NARSİST KİŞİLİK BOZUKLUĞU
Kendisini abartılı bir şekilde önemli görme, başkalarının duyguları ile empati kuramama ve takdir edilme endişesi narsistik kişilik bozukluğunun başlıca özellikleridir. Mükemmellik, narsistik kişilerin en önemli tanı kriteridir. Narsistik kişiler başkalarının başarılarını ve yeteneklerini küçümserken, kendi başarı ve yeteneklerine aşırı önem verirler. İddialı tutumları nedeniyle başkalarının görünürdeki küçük kusurlarını affetmezler ve hemen alınırlar. İhtiyaçları olan övgü ve takdiri elde etmek için sürekli kendilerinden söz ederler ve övünürler. Çok özel olduklarına inandıkları içinde kendilerini yalnızca yüksek statülü insanların anlayabileceğini ya da bu tipte insanlar ile ilişki kurmaları gerektiğini düşünürler.

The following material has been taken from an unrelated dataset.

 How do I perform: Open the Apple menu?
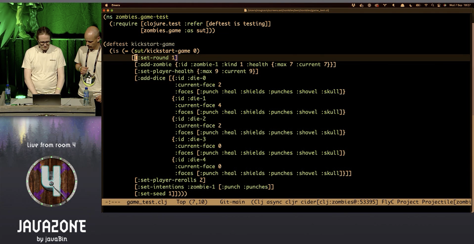point(106,5)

Narsistik kişilik bozukluğu olan kişilerde bütün o muhteşemlik duygusunun altında tutarsız ve çok kırılgan bir benlik değeri duygusu yatmaktadır. Bunun nedeni; Zihinlerinin sıra dışı başarı fantezileri kurması ve başkalarının düşünceleri konusunda aşırı endişelenmeleridir. Narsistik kişiliğin başka bir özelliği de herhangi bir olayı kendi gözleriyle gördüklerinden başka şekilde görememeleridir. Başkalarının bakış açısını benimseyemezler. Narsistik kişiler istedikleri onayı ya da yardımı almadıklarında aşırı misillemeci ve eleştirel davranırlar.
Narsistik kişilik bozukluğu olan kişiler; alçak gönüllü değillerdir, empati kuramazlar, aşırı kibir, üstünlük duyguları ve kendini beğenmişlik gibi karakteristik özellikler gösterirler. Ayrıca aşırı derecede fantezi eğilimi ve öfkeli düşmanlık sergilerler. Bu kişilik bozukluğu kadınlara oranla erkeklerde daha çok görülmektedir.
Narsistik kişilik bozukluğuna sebep olan etkenin temelinde; çocukken anne babanın çocuğa karşı olan aşırı ilgisiz, ihmalkar, empati kuramayan ve aşağılayıcı davranışlar vardır. Anne baba bu davranışları sergilediğinde narsistik kişilik bozukluğuna eğilim artar. Böylelikle çocuk ileride sürekli mükemmel ve ideal bir benlik duygusunun onaylanması için uğraşacaktır.
Narsistik kişilik bozukluğuna sebep olan başka bir etken ise; çocukken anne babanın çocuğa karşı gerçekçi olmayan aşırı değer verilmesidir. Bu anne babalar çocuğun her istediğini bir emir gibi karşılayıp, çocuk hiçbir çaba sarf etmeden ödüllendirilip öne çıkarılır ve sürekli şımartılırlar. Böylelikle çocuk kendisi hiçbir çaba sarf etmeden ve karşılık vermeden her şeyi hak ettiğini düşünür.